A dollar cost 1,050,000 rials on March 25, 2025, the first time it passed the 1 million mark, according to the Bonbast website, which tracks the rial’s open market price in real time. On April 8, the dollar hit 1,058,000, the record to date. Immediately after Iran and the US met in Oman to discuss a possible nuclear deal on April 12 the rial improved dramatically, going for less than 1 million to the dollar.
The dollar has stayed below the million mark ever since then. In fact, it has gotten much stronger, selling at best for 831,000 to the dollar on April 20. But the rial is still basically worthless. The national currency has been losing half its value roughly every two years. It was barely two years ago that the value of the rial first passed 500,000 to the dollar on February 22, 2023 in other words, it lost half its value in the last two years.
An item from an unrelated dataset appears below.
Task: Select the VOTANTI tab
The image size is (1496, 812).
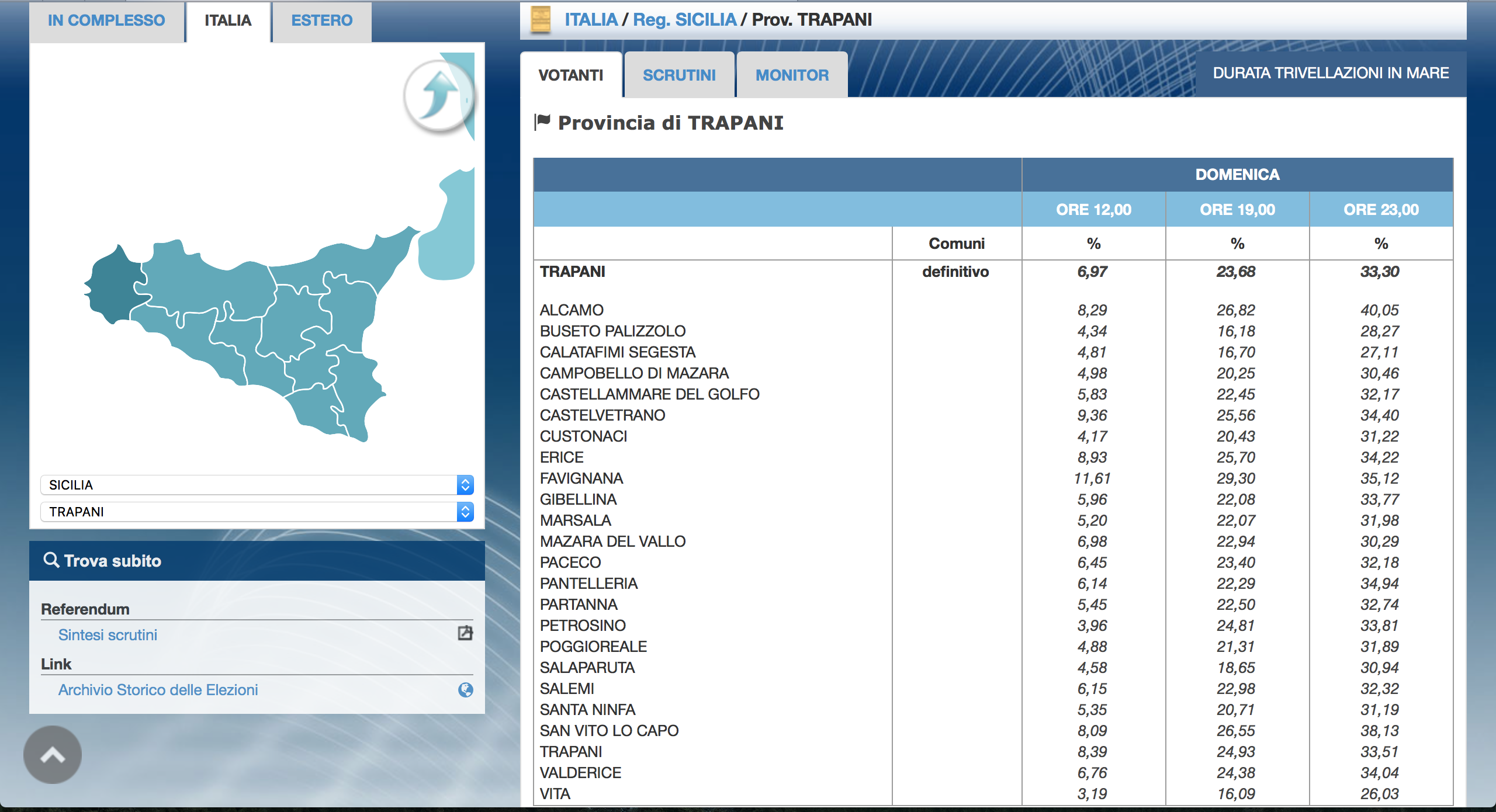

And it was barely 2-1-2 years before that when the rial passed 250,000 to the dollar on September 8, 2020. And it was barely two years before that when the rial passed 125,000 to the dollar on September 3, 2018. The rial has been losing value in fits and starts ever since the revolution. But it has never suffered from hyperinflation like the classic 1923 German inflation, when people spent their pay within hours of getting it.
The German mark went from 320 to the dollar in the summer of 1922 to 4.2 trillion to the dollar in November 2023. The German government then intervened, created a new currency and stopped the inflation instantly. Instead of such stunning but brief hyperinflation, what Iran has suffered from is almost a half-century of continuing endemic inflation with no end in sight.